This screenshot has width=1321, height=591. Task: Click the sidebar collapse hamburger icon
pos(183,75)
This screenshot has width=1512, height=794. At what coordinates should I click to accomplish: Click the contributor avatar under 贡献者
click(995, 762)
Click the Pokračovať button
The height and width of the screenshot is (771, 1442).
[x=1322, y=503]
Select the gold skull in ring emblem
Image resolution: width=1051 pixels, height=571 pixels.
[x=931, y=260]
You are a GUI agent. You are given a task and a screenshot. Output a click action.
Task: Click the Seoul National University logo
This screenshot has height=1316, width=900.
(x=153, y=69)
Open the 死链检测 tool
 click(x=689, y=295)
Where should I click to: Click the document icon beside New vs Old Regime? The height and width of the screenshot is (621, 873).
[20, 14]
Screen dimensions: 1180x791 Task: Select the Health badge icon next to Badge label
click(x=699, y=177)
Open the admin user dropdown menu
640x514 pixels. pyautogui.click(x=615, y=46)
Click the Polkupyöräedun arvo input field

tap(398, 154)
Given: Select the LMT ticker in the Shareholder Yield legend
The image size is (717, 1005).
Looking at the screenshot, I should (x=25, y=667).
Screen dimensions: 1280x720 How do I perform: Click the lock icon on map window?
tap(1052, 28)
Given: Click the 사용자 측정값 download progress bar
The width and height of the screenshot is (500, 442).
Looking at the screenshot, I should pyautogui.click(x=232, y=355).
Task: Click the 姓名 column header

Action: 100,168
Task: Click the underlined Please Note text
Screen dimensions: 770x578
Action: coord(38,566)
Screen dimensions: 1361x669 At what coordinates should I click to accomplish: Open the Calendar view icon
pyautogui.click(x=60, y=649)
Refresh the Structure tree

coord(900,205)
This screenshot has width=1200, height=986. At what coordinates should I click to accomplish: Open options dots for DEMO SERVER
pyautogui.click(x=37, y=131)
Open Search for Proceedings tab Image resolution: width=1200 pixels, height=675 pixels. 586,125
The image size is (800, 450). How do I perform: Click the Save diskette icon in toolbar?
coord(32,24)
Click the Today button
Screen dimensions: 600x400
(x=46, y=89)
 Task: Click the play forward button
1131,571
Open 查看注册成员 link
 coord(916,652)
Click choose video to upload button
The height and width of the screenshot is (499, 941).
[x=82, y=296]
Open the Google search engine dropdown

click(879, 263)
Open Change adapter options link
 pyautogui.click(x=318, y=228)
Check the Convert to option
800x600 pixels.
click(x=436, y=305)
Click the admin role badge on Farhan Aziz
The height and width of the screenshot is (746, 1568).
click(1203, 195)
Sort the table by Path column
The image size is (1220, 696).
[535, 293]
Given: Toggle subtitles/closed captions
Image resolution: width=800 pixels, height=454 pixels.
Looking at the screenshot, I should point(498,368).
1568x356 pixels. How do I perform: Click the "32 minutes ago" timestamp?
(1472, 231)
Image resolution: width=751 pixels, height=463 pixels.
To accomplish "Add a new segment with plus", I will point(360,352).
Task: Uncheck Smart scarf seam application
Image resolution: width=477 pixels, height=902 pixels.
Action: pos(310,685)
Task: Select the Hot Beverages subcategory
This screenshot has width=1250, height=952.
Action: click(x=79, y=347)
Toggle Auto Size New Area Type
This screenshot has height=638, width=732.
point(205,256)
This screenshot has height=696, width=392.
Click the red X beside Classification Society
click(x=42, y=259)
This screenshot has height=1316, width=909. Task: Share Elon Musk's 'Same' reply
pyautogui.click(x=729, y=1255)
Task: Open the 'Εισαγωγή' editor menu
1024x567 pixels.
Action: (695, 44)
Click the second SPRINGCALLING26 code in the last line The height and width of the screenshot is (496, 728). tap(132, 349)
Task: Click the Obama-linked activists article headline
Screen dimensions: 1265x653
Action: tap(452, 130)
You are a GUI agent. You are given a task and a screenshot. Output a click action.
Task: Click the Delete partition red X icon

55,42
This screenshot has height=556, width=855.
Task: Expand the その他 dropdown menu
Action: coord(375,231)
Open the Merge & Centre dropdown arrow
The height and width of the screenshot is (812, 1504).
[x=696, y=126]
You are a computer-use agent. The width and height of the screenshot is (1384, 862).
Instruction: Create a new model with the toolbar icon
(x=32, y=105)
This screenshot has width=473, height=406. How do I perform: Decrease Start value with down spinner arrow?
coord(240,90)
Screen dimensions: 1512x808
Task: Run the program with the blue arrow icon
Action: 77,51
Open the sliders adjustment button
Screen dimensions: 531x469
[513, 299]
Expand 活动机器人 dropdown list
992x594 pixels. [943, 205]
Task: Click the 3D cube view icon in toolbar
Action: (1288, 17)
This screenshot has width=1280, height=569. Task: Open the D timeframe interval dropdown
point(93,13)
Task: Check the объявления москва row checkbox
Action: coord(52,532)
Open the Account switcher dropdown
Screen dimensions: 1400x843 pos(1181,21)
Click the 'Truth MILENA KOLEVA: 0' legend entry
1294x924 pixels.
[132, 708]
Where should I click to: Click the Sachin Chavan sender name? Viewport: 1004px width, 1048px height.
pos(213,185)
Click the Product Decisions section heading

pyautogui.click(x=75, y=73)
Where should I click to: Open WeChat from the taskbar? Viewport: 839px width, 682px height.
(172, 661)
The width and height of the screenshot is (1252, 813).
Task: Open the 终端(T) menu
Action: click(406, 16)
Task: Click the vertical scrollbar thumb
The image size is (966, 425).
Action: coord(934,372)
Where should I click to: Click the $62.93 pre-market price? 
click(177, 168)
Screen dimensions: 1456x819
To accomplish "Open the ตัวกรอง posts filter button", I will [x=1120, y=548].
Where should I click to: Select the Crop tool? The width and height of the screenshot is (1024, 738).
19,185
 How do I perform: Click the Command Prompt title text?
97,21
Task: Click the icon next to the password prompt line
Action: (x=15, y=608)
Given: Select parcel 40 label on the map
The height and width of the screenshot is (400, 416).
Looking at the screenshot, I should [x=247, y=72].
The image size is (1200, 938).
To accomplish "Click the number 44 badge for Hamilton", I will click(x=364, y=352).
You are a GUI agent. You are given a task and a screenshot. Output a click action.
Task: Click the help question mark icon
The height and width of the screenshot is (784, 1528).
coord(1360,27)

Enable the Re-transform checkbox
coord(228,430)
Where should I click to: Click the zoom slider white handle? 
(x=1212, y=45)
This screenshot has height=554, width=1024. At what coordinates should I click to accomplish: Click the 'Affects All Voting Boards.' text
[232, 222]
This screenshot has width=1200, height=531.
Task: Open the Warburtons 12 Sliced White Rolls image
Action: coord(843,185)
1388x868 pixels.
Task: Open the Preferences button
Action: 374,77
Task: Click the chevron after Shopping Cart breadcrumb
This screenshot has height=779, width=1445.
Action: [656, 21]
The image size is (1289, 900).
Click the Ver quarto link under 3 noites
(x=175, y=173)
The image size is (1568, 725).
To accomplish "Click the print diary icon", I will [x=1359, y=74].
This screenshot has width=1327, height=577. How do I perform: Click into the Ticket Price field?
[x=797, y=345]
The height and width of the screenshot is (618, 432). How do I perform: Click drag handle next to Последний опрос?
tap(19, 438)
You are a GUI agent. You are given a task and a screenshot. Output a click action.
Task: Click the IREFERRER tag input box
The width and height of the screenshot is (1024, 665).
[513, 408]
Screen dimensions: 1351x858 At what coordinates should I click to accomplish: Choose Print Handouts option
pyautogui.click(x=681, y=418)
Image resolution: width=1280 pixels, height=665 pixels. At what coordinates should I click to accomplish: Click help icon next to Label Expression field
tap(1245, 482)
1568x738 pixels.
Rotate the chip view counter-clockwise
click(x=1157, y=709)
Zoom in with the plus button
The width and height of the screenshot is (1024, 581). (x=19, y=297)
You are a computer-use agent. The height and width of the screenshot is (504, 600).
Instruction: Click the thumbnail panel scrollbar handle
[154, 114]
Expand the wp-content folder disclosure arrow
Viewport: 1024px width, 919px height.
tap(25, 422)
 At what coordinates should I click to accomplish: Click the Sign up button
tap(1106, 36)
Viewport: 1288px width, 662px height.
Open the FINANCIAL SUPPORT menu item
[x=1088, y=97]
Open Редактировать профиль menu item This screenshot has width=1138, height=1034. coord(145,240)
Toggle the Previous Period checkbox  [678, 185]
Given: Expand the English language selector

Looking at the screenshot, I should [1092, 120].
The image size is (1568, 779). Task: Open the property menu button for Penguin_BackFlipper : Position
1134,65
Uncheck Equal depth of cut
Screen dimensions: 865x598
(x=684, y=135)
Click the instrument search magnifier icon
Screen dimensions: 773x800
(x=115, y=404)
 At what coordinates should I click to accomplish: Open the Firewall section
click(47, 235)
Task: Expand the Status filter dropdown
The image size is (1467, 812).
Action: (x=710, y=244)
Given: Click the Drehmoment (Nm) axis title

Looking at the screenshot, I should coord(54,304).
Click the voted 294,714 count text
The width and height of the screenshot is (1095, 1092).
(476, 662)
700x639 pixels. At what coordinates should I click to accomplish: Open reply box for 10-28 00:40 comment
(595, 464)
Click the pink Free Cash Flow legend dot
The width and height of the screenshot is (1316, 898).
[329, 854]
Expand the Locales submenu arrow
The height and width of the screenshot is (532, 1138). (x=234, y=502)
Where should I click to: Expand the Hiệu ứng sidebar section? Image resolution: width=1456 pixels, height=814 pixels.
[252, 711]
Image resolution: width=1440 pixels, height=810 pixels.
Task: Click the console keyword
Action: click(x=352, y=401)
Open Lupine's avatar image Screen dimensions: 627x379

◆ ◆ ◆ ◆

■ **EXERCISE TASK**
Show each line of the data above that contains the string "item". Case counts.

■ **RESPONSE**
Open the FINANCIAL SUPPORT menu item
Open Редактировать профиль menu item This screenshot has width=1138, height=1034. coord(145,240)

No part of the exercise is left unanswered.